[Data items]
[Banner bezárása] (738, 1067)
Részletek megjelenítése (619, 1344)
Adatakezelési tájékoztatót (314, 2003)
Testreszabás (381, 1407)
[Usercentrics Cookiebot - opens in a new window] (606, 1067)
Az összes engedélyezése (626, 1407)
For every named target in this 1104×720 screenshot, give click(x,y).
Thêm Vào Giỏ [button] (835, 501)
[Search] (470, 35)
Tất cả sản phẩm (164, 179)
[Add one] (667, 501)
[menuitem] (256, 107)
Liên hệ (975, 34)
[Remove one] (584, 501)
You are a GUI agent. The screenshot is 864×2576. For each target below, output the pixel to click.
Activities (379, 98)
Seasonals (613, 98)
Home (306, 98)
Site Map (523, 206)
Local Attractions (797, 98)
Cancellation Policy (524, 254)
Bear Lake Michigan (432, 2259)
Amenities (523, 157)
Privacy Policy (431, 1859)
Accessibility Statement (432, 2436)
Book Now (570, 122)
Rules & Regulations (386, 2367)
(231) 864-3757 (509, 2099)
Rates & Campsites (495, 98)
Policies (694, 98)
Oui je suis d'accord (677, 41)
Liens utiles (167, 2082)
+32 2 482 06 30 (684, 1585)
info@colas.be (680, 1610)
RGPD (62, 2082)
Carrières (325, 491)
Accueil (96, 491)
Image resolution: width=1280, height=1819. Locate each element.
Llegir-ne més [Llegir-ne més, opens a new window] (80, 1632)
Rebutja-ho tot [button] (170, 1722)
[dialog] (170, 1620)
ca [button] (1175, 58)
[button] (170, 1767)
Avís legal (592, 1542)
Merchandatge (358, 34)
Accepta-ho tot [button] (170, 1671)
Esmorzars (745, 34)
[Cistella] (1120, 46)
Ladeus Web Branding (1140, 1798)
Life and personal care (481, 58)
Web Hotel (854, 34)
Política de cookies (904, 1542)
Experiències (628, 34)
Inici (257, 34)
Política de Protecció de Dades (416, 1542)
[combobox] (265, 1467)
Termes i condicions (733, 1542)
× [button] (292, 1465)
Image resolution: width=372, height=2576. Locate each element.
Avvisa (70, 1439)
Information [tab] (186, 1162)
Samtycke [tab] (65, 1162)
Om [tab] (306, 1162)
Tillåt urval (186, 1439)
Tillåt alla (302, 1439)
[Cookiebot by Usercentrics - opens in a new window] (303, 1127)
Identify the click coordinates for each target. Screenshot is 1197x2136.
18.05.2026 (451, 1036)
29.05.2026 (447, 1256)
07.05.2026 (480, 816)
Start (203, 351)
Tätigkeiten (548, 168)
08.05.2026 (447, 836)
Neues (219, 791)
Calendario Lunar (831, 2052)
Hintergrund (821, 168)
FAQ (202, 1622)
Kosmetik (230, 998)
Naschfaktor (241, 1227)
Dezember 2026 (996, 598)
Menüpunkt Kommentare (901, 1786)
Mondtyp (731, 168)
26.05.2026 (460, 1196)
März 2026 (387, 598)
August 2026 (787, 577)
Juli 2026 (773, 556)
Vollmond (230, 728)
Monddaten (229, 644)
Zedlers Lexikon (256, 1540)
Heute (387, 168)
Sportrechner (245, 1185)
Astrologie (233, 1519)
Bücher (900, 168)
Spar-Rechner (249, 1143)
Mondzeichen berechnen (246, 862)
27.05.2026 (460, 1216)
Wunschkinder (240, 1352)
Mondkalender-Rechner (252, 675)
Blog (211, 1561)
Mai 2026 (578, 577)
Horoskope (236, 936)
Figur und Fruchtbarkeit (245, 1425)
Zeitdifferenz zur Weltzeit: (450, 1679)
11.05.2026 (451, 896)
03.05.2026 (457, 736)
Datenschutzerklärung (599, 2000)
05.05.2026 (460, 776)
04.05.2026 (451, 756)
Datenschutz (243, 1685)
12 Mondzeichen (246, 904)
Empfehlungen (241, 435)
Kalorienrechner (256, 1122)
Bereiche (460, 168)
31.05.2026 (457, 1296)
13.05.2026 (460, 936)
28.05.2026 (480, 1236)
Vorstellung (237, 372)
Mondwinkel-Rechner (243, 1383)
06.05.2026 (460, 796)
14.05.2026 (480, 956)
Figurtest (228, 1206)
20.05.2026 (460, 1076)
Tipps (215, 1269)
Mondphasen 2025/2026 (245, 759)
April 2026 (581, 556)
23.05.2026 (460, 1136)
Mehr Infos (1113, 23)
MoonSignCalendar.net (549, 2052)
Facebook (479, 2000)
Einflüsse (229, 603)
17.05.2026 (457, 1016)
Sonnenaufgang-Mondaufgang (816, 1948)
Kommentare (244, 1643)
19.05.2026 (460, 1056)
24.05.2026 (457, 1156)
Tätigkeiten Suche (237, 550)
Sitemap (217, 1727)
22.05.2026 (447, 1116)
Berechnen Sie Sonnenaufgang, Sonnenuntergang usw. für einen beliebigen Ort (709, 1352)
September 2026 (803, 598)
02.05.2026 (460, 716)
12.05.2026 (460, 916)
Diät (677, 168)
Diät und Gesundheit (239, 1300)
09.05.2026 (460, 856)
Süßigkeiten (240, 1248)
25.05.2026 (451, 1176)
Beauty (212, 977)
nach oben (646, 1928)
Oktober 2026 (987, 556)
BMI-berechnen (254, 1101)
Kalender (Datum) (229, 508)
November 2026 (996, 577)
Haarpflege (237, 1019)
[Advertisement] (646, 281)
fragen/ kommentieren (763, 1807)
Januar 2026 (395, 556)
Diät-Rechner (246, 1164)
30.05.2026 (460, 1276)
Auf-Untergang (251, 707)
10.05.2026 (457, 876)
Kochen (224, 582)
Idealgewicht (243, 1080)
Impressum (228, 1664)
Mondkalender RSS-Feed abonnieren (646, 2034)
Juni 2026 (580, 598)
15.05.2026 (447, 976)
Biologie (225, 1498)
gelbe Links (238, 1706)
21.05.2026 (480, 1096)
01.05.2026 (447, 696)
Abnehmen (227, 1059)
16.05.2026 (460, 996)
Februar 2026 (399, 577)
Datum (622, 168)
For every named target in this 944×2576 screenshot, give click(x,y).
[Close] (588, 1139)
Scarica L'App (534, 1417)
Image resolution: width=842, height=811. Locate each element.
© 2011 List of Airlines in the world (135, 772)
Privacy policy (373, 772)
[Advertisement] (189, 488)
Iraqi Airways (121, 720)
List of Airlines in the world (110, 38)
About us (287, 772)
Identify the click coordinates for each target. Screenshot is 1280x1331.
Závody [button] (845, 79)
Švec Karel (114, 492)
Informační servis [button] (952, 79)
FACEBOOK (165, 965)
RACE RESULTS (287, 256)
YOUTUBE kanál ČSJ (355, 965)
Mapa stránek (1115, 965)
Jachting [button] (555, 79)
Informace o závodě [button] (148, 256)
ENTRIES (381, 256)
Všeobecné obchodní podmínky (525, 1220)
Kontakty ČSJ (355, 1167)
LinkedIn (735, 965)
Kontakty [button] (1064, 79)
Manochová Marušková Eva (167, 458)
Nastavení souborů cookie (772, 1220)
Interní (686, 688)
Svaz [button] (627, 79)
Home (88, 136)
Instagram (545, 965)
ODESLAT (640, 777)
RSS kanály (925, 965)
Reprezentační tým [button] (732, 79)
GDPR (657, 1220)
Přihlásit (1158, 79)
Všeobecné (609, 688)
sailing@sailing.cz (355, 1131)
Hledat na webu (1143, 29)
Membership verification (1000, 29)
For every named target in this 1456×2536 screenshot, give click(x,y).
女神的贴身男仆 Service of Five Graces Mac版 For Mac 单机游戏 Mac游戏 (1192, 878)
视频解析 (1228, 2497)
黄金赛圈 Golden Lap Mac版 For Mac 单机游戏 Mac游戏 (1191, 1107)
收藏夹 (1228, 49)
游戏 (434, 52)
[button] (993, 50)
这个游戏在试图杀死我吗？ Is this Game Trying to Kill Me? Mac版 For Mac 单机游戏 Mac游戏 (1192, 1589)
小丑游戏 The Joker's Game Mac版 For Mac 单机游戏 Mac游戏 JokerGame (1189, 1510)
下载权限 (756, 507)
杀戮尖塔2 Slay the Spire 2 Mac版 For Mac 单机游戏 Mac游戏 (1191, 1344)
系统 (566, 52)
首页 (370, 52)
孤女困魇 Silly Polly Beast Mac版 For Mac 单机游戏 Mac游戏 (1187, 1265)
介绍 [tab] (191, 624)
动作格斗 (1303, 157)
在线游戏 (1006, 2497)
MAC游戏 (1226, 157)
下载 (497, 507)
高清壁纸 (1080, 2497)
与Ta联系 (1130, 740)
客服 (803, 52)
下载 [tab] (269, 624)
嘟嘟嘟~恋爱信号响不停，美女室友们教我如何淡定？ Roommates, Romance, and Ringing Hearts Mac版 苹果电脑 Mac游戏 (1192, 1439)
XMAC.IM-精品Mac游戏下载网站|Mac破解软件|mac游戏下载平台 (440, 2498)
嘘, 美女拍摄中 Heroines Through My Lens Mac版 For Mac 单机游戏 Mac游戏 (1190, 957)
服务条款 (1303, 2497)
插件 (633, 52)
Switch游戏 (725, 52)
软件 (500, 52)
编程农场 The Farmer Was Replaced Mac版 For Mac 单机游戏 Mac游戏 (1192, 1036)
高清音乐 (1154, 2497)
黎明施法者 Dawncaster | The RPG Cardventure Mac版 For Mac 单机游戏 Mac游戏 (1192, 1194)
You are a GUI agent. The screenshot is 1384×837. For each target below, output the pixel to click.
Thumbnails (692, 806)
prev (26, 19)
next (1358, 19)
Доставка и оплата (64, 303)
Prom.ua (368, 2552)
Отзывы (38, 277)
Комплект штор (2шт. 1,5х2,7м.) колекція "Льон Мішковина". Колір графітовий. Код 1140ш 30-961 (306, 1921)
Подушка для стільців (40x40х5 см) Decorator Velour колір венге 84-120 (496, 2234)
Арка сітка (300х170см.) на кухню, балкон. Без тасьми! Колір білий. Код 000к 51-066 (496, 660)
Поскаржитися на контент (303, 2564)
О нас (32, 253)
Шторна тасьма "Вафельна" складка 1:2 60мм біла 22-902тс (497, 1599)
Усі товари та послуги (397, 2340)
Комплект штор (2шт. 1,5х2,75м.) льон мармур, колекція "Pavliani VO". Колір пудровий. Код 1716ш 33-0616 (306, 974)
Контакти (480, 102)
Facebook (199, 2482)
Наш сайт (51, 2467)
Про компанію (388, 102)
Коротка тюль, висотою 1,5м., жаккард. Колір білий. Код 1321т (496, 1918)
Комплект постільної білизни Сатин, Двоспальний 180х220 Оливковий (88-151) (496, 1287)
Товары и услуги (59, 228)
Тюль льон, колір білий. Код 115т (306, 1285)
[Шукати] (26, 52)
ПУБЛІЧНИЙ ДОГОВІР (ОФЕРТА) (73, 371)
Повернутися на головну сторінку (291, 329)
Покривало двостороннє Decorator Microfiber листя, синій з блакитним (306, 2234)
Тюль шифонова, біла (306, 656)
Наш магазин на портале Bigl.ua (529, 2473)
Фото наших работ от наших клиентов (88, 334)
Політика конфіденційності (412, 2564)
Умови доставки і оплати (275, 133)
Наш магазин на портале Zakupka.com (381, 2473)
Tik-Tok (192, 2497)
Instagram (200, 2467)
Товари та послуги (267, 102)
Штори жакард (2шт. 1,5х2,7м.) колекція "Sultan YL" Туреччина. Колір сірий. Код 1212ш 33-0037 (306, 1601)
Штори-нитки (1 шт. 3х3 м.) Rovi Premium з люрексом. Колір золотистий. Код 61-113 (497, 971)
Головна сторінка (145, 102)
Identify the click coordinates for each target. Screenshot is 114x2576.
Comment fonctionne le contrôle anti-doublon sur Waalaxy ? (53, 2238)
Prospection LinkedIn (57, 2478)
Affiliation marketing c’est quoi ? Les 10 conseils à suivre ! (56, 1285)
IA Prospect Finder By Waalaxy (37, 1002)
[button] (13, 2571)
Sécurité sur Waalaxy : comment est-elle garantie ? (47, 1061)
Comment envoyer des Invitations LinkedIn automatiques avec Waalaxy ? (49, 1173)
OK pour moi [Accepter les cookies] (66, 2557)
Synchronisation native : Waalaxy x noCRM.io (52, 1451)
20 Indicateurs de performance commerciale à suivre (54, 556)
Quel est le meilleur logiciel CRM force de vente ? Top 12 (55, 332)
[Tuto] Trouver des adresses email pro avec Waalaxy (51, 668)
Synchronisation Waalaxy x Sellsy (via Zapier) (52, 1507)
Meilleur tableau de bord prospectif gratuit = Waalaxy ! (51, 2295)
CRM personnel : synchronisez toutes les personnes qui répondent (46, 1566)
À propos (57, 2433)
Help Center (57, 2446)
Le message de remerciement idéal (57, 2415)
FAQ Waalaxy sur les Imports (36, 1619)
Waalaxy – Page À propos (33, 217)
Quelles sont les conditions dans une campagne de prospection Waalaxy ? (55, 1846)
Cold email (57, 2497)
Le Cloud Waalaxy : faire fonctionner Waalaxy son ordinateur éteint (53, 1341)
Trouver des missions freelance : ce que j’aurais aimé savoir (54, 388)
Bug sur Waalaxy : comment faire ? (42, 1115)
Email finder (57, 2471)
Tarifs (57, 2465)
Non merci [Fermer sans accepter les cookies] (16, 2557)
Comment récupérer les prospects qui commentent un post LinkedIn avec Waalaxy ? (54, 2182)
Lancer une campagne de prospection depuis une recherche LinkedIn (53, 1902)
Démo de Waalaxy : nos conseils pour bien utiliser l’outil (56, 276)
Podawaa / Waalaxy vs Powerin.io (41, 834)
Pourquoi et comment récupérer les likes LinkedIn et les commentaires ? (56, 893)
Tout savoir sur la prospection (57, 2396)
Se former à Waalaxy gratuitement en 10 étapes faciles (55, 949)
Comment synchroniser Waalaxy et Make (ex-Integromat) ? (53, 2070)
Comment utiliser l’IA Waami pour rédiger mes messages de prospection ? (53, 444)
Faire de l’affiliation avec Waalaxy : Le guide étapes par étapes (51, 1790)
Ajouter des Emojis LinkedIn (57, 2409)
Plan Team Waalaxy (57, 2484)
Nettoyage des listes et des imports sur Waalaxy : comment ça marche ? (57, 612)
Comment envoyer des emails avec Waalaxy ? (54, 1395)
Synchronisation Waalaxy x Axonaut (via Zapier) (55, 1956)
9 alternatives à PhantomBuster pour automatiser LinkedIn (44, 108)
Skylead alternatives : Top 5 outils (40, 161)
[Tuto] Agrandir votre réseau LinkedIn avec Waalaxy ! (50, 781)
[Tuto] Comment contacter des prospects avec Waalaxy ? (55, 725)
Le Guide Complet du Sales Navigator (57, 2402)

## INSTRUCTIONS FOR THE TASK
Extract all lines from the entries above that contain the word "every", treating uppercase and lowercase as different.

## SOLUTION FOR THIS EXERCISE
For every named target in this 1104×720 screenshot, give click(x,y).
For every named target in this 944×2576 screenshot, give click(x,y).
For every named target in this 1456×2536 screenshot, give click(x,y).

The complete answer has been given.